I loved the way that Ellie was Sandie but also was just watching Sandie in the 60s scenes, and how fluidly the film could switch between the two. Very visually creative and a lot of fun.
posted by vibratory manner of working at 6:27 AM on November 28, 2021

Late to this party, but saw it last night and really enjoyed it. Halfway through, we'd heard two or three songs that we were familiar with from '80s / '90s covers by more recent artists -- which got me wondering if the bulk of the songs on the soundtrack were songs from the '60s that became popular covers later on, and if this is Edgar Wright being Very Clever Indeed by peppering the movie with music that also establishes a modern/'60s resonance by people born post-'70s recognizing the songs and then realizing they're hearing '60s originals and not the more modern famous cover versions.
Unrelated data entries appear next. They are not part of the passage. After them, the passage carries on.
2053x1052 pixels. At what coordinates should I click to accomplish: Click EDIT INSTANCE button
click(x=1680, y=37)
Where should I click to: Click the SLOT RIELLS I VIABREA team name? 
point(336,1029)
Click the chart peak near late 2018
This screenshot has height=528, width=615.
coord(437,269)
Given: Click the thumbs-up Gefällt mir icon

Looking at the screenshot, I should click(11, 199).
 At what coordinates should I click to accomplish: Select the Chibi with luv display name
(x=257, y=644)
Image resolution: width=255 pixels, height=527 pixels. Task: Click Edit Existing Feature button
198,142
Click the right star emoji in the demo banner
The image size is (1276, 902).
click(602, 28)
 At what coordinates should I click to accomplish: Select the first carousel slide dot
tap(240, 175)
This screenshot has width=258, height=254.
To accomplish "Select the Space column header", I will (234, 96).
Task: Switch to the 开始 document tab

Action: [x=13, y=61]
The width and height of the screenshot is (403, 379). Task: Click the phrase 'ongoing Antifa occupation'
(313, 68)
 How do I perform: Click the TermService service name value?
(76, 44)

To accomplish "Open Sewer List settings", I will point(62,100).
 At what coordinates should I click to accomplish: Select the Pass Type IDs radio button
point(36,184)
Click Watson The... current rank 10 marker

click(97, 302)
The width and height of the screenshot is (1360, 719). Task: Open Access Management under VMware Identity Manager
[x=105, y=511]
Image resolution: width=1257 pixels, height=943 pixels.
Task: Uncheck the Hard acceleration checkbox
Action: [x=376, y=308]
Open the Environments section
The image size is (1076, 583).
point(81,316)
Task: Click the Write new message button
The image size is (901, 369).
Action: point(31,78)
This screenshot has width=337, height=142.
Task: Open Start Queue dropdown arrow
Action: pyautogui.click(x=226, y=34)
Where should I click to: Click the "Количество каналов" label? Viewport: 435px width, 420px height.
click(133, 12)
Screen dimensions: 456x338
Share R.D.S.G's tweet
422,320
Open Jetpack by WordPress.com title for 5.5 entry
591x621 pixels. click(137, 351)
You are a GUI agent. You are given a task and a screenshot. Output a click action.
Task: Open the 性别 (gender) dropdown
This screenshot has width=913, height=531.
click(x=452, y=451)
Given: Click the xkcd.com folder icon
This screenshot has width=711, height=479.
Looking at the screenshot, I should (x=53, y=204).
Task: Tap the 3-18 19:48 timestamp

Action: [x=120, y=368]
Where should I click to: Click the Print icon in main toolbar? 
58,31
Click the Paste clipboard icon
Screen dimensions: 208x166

Liked it a lot on the whole; I had some trouble with the same issues around Eloise's boyfriend being trapped in the bedroom when she was screaming about sexual assault; Canadian, but definitely had the "well, this is how he gets murdered by the police" gut nausea that I suspect a lot of North Americans would have immediately felt.

At some point in my life, I've started to play little Edgar Wright "smash cut" sequences in my head when I do things around the house that are routine but composed of discrete actions (take a soda from the fridge, pop the tab, pour it in a glass, have a drink; cut slices of cheese, put them on bread, toast in the toaster oven, squirt of ketchup -- I visually see this in his smash-cut direction style as I do these things) and it was a bit surprising to get to the end and realize we hadn't seen any of this. Which is fine! He can do different stuff! I just thought it was his go-to thing. Amazing other visual ingenuity, especially the Ellie/Sandy mirror-play sequences.